On the domestic economy, The second advance estimates of the National Statistics Office released in February 2020 implied real GDP growth of 4.7 per cent for Q4:2019-20 within the annual estimate of 5 per cent for the year as a whole. This is now at risk from the pandemic’s impact on the economy. High frequency indicators suggest that private final consumption expenditure has been hit hardest, even as gross fixed capital formation has been in contraction since Q2:2019-20. On the supply side, the outlook for agriculture and allied activities appears to be the only silver lining, with foodgrains output at 292 million tonnes being 2.4 per cent higher than a year ago. A pick-up in manufacturing and electricity generation pulled industrial production into positive territory in January 2020 after intermittent contraction and/or lacklustre activity over the past five months; however, more data will need to be watched to assess whether the recent uptick will endure in the face of COVID-19.

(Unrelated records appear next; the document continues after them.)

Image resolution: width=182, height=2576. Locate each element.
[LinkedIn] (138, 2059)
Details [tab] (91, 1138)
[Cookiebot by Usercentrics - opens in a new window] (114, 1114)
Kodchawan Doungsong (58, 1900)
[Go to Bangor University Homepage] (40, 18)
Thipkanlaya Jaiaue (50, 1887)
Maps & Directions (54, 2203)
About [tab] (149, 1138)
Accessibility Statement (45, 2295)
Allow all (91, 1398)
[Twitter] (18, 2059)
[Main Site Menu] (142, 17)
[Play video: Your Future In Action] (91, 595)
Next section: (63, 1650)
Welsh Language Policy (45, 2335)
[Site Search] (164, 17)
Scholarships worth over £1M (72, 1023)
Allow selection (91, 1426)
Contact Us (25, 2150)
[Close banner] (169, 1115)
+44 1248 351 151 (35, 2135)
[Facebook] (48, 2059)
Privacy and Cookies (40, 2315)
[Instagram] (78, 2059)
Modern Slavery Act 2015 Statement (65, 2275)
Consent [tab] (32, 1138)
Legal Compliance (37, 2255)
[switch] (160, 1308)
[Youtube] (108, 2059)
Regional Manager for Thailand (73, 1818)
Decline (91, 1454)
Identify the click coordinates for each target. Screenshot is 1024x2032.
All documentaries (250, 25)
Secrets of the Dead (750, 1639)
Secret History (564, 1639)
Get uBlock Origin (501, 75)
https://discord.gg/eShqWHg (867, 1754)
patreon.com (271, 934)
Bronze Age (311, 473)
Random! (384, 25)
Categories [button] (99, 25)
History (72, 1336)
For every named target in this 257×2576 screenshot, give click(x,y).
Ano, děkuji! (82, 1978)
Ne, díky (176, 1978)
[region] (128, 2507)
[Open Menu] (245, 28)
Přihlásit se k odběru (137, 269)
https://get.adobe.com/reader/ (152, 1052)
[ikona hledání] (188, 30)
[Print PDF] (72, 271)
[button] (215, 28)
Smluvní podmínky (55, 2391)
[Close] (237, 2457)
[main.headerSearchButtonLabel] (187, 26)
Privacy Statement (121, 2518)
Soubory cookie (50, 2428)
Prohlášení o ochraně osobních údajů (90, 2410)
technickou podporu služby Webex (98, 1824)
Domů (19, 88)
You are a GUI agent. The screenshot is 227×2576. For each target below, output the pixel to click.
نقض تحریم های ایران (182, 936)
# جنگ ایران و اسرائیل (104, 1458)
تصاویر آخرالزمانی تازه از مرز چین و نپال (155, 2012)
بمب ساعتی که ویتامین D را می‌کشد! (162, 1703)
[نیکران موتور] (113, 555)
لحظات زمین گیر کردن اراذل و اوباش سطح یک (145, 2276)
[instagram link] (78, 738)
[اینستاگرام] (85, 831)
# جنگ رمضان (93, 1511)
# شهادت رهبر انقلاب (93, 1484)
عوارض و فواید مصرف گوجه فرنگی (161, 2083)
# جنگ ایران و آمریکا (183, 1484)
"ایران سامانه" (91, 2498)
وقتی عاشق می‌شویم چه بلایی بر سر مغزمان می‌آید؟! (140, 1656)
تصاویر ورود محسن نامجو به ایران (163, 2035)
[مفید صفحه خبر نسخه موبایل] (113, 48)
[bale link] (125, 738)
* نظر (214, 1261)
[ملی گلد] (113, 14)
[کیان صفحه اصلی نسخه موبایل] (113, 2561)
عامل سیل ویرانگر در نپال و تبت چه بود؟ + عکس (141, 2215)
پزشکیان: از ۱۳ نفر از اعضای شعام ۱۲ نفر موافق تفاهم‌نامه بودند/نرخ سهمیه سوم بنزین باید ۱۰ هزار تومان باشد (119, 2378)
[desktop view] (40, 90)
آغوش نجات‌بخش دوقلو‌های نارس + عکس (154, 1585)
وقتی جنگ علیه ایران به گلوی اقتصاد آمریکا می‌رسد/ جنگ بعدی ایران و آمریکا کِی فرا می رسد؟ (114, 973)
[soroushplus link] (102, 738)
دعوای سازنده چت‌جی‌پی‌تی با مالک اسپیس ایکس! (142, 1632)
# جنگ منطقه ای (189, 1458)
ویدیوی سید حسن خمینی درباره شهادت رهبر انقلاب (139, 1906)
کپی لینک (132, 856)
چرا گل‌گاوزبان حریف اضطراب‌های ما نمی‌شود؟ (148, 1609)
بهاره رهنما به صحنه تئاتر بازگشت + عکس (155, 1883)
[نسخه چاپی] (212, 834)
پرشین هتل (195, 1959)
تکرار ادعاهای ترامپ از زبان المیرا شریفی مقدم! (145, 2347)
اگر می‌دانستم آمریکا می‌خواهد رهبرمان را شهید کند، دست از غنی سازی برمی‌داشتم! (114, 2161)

Retail inflation, measured by the consumer price index, peaked in January 2020 and fell by a full percentage point in February 2020 to 6.6 per cent, as the ebbing of onion prices brought down food inflation from double digits in the preceding two months. Price pressures, however, remain firm across protein-rich items, edible oils and pulses; but the shock to demand from COVID-19 may weaken them going forward. While fuel inflation increased sharply in February on the back of the delayed domestic adjustment to international LPG prices, the plunge in international crude prices in March may bring a measure of relief to the extent it is allowed to pass-through.

CPI inflation excluding food and fuel eased in February under the weight of softer prices of transport and communication, and personal care. Households’ inflation expectations a year ahead softened by 20 bps in the March 2020 round of the Reserve Bank’s survey.